Suivant l'article 566 du même code, elles peuvent également ajouter à leurs prétentions initiales celles qui en constituent l'accessoire, la conséquence ou le complément nécessaire.
Madame [R] est donc en droit de poursuivre le prononcé de la résiliation judiciaire du bail sur le fondement de l'article 1227 du code civil en raison du défaut de paiement du loyer et des charges aux termes convenus, en violation d'une obligation essentielle incombant au preneur, qui s'est encore aggravé postérieurement à la décision rendue en premier ressort puisque le montant de la dette locative avait atteint la somme de 30.847,27 euros au mois de juin 2021 suivant décompte non contesté produit aux débats.

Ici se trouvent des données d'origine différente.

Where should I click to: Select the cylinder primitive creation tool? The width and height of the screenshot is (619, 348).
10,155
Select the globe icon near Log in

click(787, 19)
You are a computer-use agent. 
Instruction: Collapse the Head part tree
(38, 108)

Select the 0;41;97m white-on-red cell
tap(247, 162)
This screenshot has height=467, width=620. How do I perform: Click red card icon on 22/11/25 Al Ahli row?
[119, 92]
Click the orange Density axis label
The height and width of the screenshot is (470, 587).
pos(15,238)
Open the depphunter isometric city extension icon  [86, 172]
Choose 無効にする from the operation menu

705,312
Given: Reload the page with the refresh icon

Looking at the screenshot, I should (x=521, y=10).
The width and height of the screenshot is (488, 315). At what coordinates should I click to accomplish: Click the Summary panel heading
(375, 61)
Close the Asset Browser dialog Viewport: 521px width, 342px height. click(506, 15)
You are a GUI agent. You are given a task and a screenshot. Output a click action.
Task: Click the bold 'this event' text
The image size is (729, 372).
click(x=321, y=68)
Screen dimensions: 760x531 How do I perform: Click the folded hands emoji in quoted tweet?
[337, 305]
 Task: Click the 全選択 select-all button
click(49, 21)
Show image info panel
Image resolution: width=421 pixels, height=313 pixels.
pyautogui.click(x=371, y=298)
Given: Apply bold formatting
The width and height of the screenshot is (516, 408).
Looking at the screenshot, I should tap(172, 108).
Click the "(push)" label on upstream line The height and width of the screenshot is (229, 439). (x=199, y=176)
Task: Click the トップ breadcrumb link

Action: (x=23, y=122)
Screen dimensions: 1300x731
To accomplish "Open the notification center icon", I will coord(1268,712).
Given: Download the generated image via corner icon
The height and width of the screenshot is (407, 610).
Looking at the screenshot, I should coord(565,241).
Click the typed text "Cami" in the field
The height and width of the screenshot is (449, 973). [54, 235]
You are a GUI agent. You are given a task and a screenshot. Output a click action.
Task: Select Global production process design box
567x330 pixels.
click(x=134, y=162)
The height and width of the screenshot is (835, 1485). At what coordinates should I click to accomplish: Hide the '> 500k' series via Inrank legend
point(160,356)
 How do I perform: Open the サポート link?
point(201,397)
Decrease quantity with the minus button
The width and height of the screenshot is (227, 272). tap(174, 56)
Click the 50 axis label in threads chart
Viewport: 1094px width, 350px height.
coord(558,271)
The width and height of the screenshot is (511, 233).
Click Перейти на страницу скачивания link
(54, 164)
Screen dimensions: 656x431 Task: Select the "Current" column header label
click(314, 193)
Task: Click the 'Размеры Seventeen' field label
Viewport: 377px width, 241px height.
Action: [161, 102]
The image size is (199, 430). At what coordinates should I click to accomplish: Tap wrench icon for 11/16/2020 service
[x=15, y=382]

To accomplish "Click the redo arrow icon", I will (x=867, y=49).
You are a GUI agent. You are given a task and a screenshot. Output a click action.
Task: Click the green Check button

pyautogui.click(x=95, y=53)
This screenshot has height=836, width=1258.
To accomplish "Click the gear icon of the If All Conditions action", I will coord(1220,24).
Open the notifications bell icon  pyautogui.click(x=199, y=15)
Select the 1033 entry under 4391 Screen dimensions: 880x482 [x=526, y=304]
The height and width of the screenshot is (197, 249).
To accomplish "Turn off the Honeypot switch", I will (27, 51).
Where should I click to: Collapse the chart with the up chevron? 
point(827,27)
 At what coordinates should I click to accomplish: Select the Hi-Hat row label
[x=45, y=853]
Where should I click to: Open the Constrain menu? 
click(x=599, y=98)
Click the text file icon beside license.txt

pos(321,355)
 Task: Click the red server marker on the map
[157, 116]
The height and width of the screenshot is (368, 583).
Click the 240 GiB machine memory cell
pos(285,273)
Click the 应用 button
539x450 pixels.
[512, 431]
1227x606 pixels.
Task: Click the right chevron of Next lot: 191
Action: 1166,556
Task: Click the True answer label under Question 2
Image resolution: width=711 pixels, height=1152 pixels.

Il sera précisé à cet égard que, contrairement à ce qui avait été soutenu par le locataire devant le premier juge, l'assignation aux fins d'expulsion a été régulièrement notifiée au représentant de l'Etat dans le département le 28 novembre 2019.
PAR CES MOTIFS
La cour, statuant par arrêt contradictoire,
Confirme le jugement entrepris, sauf en ce qui concerne le montant de la dette locative,
Statuant à nouveau de ce chef, condamne Monsieur [Y] [D] à payer à Madame [N] [R] la somme de 30.847,27 euros au titre des loyers et charges échus au 30 juin 2021, sans préjudice des échéances ultérieures,
Y ajoutant,
Prononce la résiliation judiciaire du bail pour manquement grave du preneur à ses obligations,
Ordonne en conséquence l'expulsion de Monsieur [Y] [D] du logement qu'il occupe désormais sans droit ni titre au sein de la Résidence 'Tennis Palace' située [Adresse 1], ainsi que celle de tous occupants de son chef,
Condamne Monsieur [D] à payer à Madame [R] une indemnité d'occupation de 650 euros par mois à compter du prononcé du présent arrêt jusqu'à la libération effective du logement,
Dit que le sort des meubles laissés dans les lieux sera réglé conformément aux dispositions du code des procédures civiles d'exécution,
Condamne Monsieur [D] aux dépens de la procédure d'appel, ainsi qu'au paiement d'une somme de 2.000 euros au titre des frais irrépétibles exposés par l'intimée.